For coding and agent-related tasks:

  • Evaluated on SWE benchmarks, Codeforces, Toolathlon, and TerminalBench
  • Demonstrates competitive performance among open models
  • Reported as leading among open models in agentic coding benchmarks

For long-context performance:

  • Supports 1M token inputs in standard configuration
  • Maintains performance across extended sequences

Efficiency improvements include:

  • Around 27% of inference FLOPs compared to earlier versions (Pro)
  • Around 10% KV cache usage compared to earlier versions (Pro)
  • Further reductions in compute and memory usage for the Flash variant

Agent Capabilities

DeepSeek-V4 is designed to support agent-based workflows that involve multi-step reasoning and tool interaction.

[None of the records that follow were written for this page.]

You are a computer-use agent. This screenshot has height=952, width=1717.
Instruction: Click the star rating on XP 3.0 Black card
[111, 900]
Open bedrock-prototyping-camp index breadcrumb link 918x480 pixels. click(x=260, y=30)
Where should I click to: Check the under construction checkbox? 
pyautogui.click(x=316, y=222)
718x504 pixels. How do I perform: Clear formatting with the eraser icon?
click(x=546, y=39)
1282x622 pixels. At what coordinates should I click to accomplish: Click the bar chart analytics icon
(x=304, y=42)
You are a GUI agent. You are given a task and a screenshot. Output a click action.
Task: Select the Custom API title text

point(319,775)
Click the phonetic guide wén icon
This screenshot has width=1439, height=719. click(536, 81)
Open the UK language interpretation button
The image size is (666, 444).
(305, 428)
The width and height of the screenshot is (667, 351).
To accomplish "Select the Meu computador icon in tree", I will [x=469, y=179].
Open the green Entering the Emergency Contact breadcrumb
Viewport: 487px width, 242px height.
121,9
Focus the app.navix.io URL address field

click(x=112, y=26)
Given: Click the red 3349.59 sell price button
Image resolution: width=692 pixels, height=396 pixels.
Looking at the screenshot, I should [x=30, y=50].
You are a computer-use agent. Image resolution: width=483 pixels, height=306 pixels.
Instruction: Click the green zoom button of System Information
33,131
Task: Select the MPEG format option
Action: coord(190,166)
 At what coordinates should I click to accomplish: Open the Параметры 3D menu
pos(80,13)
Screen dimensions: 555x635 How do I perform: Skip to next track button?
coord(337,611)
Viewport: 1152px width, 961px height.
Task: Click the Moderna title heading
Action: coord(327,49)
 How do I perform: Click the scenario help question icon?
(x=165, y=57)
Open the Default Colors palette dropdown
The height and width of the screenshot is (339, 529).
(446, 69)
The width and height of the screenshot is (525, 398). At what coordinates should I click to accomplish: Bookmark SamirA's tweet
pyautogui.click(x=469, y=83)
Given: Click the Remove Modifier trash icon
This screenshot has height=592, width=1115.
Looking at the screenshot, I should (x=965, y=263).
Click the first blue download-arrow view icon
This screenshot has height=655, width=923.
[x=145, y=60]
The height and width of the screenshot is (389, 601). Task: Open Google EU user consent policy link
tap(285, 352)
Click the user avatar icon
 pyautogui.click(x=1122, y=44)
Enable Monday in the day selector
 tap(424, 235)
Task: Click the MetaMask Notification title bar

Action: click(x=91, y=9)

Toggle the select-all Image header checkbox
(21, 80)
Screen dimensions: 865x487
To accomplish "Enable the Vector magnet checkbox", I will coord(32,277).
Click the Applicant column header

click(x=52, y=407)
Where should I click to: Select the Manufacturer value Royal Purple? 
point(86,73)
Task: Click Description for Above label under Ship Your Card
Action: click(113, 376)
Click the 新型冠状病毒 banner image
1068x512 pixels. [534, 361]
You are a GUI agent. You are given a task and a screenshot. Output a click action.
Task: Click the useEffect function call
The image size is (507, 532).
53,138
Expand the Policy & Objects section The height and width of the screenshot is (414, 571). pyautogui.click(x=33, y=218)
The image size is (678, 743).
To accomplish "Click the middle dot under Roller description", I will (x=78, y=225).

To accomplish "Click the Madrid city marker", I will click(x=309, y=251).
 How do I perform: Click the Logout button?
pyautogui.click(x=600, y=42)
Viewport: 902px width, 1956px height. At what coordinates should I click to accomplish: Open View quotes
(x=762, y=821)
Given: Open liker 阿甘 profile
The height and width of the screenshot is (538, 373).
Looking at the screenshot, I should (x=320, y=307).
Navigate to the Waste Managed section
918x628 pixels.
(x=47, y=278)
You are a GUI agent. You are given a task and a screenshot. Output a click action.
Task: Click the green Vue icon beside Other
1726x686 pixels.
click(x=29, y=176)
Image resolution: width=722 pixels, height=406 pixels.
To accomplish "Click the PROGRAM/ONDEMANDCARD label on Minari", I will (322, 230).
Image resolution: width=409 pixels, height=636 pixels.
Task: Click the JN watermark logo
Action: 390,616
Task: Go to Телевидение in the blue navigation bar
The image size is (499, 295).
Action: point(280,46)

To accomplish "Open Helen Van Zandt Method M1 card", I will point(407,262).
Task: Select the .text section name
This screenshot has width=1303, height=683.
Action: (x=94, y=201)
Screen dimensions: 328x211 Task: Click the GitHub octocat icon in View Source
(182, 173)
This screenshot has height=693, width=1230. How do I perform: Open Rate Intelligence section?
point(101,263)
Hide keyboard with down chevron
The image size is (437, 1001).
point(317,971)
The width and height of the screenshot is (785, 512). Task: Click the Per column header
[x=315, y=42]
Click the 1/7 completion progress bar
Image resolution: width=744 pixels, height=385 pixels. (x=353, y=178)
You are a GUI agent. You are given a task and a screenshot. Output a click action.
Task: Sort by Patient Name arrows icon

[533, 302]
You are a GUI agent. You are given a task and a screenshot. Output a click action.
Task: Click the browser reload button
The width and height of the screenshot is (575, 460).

The models integrate with systems such as:

  • Claude Code
  • OpenClaw
  • OpenCode

They are also used internally for agent-oriented coding workflows and support structured execution pipelines involving multiple steps and tools.

Safety and Stability

The models include several mechanisms aimed at maintaining numerical stability and consistent behavior.

These include:

  • Residual constraints through mHC to stabilize deep model training
  • RMS normalization within attention mechanisms
  • Deterministic kernel execution for reproducible outputs
  • Batch-invariant computation to maintain consistency
  • Controlled attention behavior for long-context scenarios
Availability

DeepSeek-V4 is available through web access and API, with support for standard developer integrations.

  • Accessible via web interface and API
  • Model checkpoints released publicly

The API supports:

  • OpenAI ChatCompletions format
  • Anthropic API format

Available model identifiers:

  • deepseek-v4-pro
  • deepseek-v4-flash

Both models support:

  • Thinking mode for extended reasoning
  • Non-thinking mode for faster responses

DeepSeek has also confirmed that the following models will be retired:

  • deepseek-chat
  • deepseek-reasoner

These will become inaccessible after July 24, 2026 (UTC) and are currently routed to DeepSeek-V4 models.